Amazon to move into vacant buildings on Bartlett Street
By Liz Nolan, Contributing Writer
NORTHBOROUGH – A unanimous decision was made by the Northborough Planning Board at its October 20 meeting to deny The Gutierrez Company’s application for a special permit with site plan approval and two groundwater special permits for 0 Bartlett Street. The plan was to build a 150,000 square foot high bay distribution center abutting Stirrup Brook and near surrounding neighborhoods and Algonquin Regional High School. After months of continued hearings, thorough deliberations and heated opposition by residents, the Board’s decision was based on their concerns on the negative impacts to the area and their lack of confidence in the proper oversight of operational inspections and maintenance.
Representatives from The Gutierrez Company did return to this meeting with an additional evaluation on the traffic impact, an updated snow removal and storage plan and a design for the driveway configuration to discourage truck traffic on Bartlett Street.
The additional information didn’t convince the Board that the proposal was a good or safe fit.
One outcome of the updated traffic study discussion was that if this project generated traffic at a higher level, including background traffic from other projects planned, the intersection of Bartlett Street and Lyman Street could meet the criteria for a traffic signal.

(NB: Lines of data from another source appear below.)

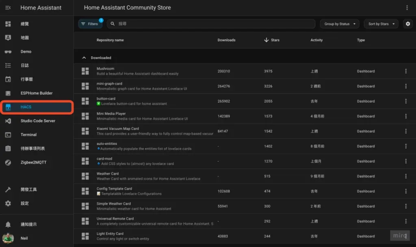Toggle sort direction on Stars column
Image resolution: width=416 pixels, height=247 pixels.
click(x=267, y=40)
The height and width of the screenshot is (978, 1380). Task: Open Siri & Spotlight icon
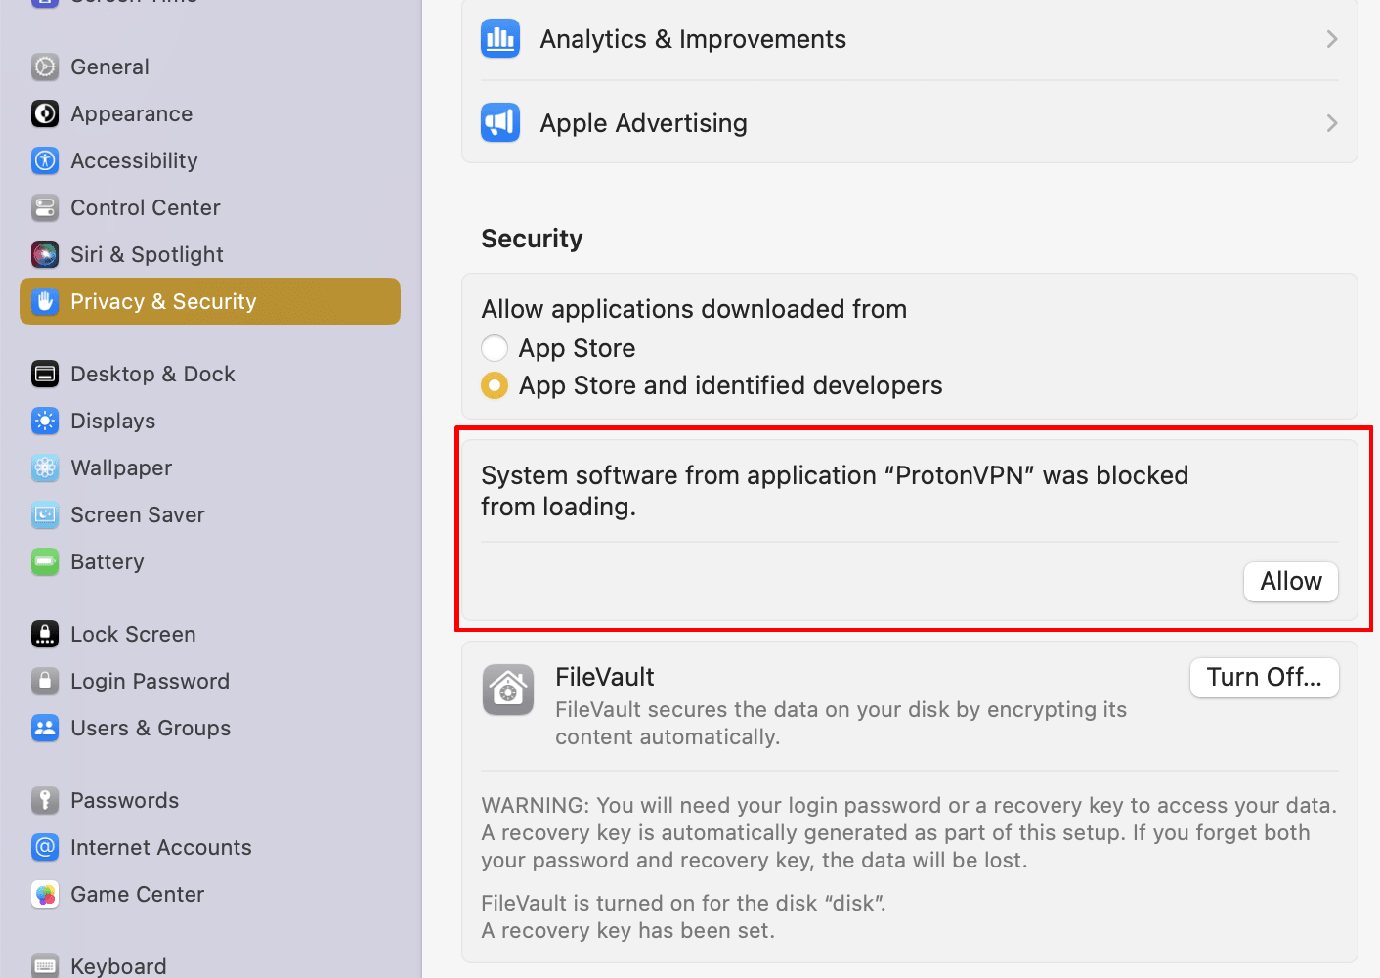pyautogui.click(x=45, y=254)
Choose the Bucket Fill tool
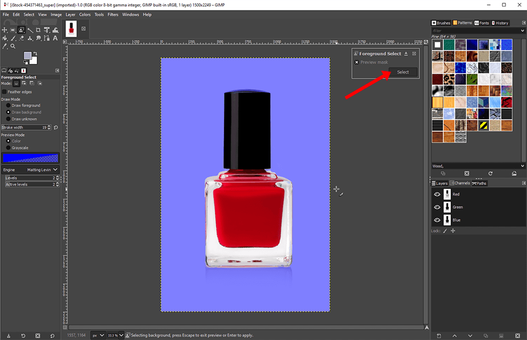 [5, 38]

That is typically part of a developed mitigation plan and often the developer would be responsible for funding it, as was the case for Northborough Commons.
During this discussion, Town Building Inspector Bob Frederico revealed that Amazon will be moving into the vacant buildings at 330 and 350 Bartlett Street, ultimately adding to the Board’s traffic concerns for that area. The Gutierrez Company also owns those buildings.
“The impact is too enormous for that area and the town doesn’t have the resources or there isn’t a mitigation package in place to help mitigate these huge impacts that are going to happen whether it is to the environment or to safety,” said Board member Michelle Gillespie. “It is too much of a huge impact for that area at this point in time as presented to us.”
Board member Anthony Ziton’s concerns related to the site’s proximity to the high school, Stirrup Brook and the wetlands. An informed decision was also difficult to make with an unknown tenant.
He acknowledged the voices of residents.
“Over 1600 people have expressed their concerns about this,” he said. “This is more than we get in an election cycle in this town.”
The updated snow removal and storage plan didn’t convince the Board that long term, proper monitoring would be done. The snow could easily be pushed into wetlands along with sand, salt, deicer chemicals, oil, fuel leakage and debris, and impact the environment and natural habitats.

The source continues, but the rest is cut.